After Friday's breathless, noon-to-2 a.m. action, Saturday felt like one of those races that follow the Kentucky Derby on the card -- the gamblers are interested, but the casual fan is wrung out. I get so much wrong in prognosticating football (not unlike other aspects of life) that I feel compelled to point out something I managed to call correctly in Seventh Day Adventure. In an exact inverse of last season's Iron Bowl, Alabama jumped out to a big lead, but were slowly roped in by a relentless offense led by the Heisman Trophy front runner.
It was that shocking a development. Alabama was at home, with 101,000 or so screaming for Auburn blood. Greg McElroy came out like a combination of Joe Namath and Ken Stabler. He broke his career high for yards passing in the first half, and before the pre-game meal of Dreamland Barbeque could be fully digested, the Tide were up 24-0.
Alabama could have put the game away in the first 30 minutes, but it came away empty on a couple of red zone journeys. Auburn defensive end Antoine Carter made a great play to run down and punch the ball from a rampaging Mark Ingram, forcing a touchback after a long run. Then the awesome Nick Fairley strip-sacked McElroy and fell on the ball around the 10-yard line. Auburn went to the half down 24-7, when it could have easily been 35-0.
Auburn has made so many second-half rallies this season that they surely believe they can do it every time, regardless of opponent. With Cam Newton at the helm, all things are indeed possible. He struck with a long bomb on the second play of the half (Tide safety Mark Barron took a poor angle to the ball and paid the price), and you could feel the huge crowd go "uh-oh." Later, Newton scored his 18th touchdown of the season on the ground, breaking the school record held by a pair of pretty fair backs, Bo Jackson and Cadillac Williams.
The comeback was completed thanks to a fourth-and-3 laser of a throw to keep the drive alive (everyone, including Alabama coach Nick Saban -- or Lou Saban, according to Verne Lundquist -- had to presume Cam was keeping it on this hypercritical play). Then he found Philip Lutzenkirchen (German for "wide open") in the end zone with just fewer than 12 minutes left for the winning score.
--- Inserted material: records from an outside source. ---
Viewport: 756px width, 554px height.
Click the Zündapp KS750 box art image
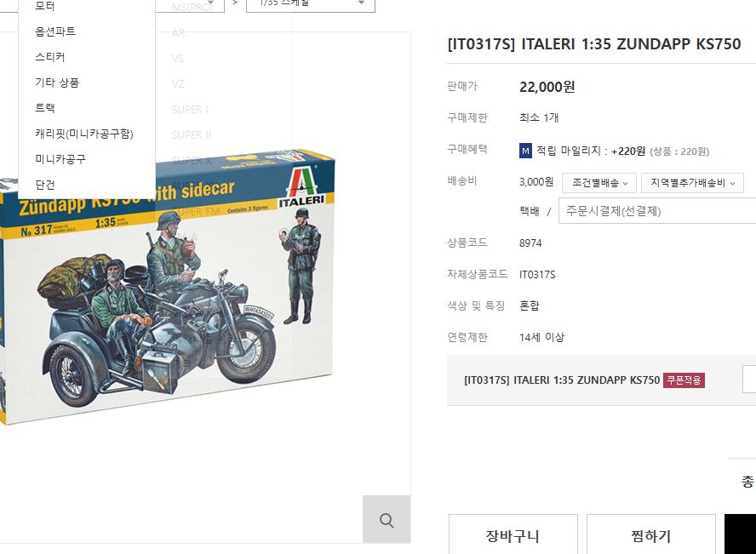pos(166,288)
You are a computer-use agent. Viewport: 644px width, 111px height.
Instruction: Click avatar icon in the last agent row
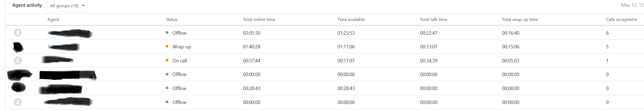(18, 102)
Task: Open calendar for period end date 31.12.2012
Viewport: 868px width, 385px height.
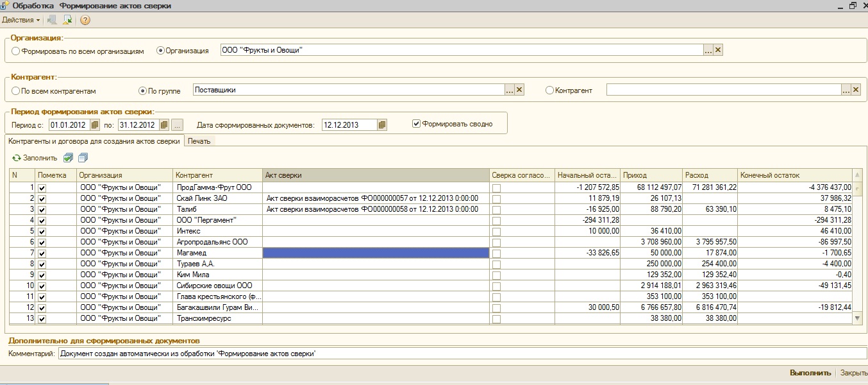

But for all of Cam's heroics, it was the Auburn defense that, uh, turned the tide. Shredded like fine parmesan in the first half, the Tigers altered their gaps slightly and began to get heavy pressure on McElroy. The unit also dialed the intensity way up, smacking Alabama around and knocking several offensive players out of the game. McElroy was knocked senseless by a late T'Sharvan Bell blitz (he certainly looked offsides). When Alabama had one last shot at winning, backup A.J. McCarron was throwing it. Unlike the 1993 Iron Bowl, when Patrick Nix won it for the Tigers off the bench, there would be no Forrest Gump ending for Alabama.
Auburn held on to win 28-27 in a game they will be talking about amid the southern longleaf pines of Talladega Forest and the shadow of Lookout Mountain for a long, long time.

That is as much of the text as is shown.